» Excerpted passage
The Cartesian coordinate of a point in the xy plane are (x,y)=(-3.50,-2.50)m. Find the poler coordinate of this point

Masja [62]

Answer:

The polar coordinate of $P(x,y) = (-3.50\,m,-2.50\,m)$ is $P (r,\theta) = (4.301\,m, 215.538^{\circ})$ .

Explanation:

Given a point in rectangular form, that is $P(x,y) = (x,y)$ , its polar form is defined by:

$P(x,y) = (r,\theta)$ (1)

Where:

$r$ - Norm, measured in meters.

$\theta$ - Direction, measured in sexagesimal degrees.

The norm of the point is determined by Pythagorean Theorem:

$r = \sqrt{x^{2}+y^{2}}$ (2)

» Listed entries
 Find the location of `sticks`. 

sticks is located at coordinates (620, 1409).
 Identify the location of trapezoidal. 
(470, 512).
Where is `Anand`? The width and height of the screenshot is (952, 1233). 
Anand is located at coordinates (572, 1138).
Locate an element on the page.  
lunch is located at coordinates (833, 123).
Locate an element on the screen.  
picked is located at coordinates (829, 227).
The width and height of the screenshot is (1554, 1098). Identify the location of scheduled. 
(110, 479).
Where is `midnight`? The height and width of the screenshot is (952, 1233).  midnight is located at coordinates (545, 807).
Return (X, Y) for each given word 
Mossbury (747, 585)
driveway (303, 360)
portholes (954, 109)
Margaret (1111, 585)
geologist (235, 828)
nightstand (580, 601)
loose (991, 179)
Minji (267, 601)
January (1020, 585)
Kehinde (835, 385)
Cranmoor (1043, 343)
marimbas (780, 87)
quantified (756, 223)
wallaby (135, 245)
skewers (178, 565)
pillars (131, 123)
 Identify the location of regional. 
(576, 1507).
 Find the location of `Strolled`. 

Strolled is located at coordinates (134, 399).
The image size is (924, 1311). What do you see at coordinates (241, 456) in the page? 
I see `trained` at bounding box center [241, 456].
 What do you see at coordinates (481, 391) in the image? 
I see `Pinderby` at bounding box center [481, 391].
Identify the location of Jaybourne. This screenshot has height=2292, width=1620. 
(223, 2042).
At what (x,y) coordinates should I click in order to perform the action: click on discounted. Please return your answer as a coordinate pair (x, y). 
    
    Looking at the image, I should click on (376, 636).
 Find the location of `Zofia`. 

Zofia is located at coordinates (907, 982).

» Aim of the exercise
Reproduce word for word the part of the polar-coordinates passage that opens with the words containing "The polar coordinate" and closes with "measured in meters.".

» Result for this exercise
The polar coordinate of $P(x,y) = (-3.50\,m,-2.50\,m)$ is $P (r,\theta) = (4.301\,m, 215.538^{\circ})$ .

Explanation:

Given a point in rectangular form, that is $P(x,y) = (x,y)$ , its polar form is defined by:

$P(x,y) = (r,\theta)$ (1)

Where:

$r$ - Norm, measured in meters.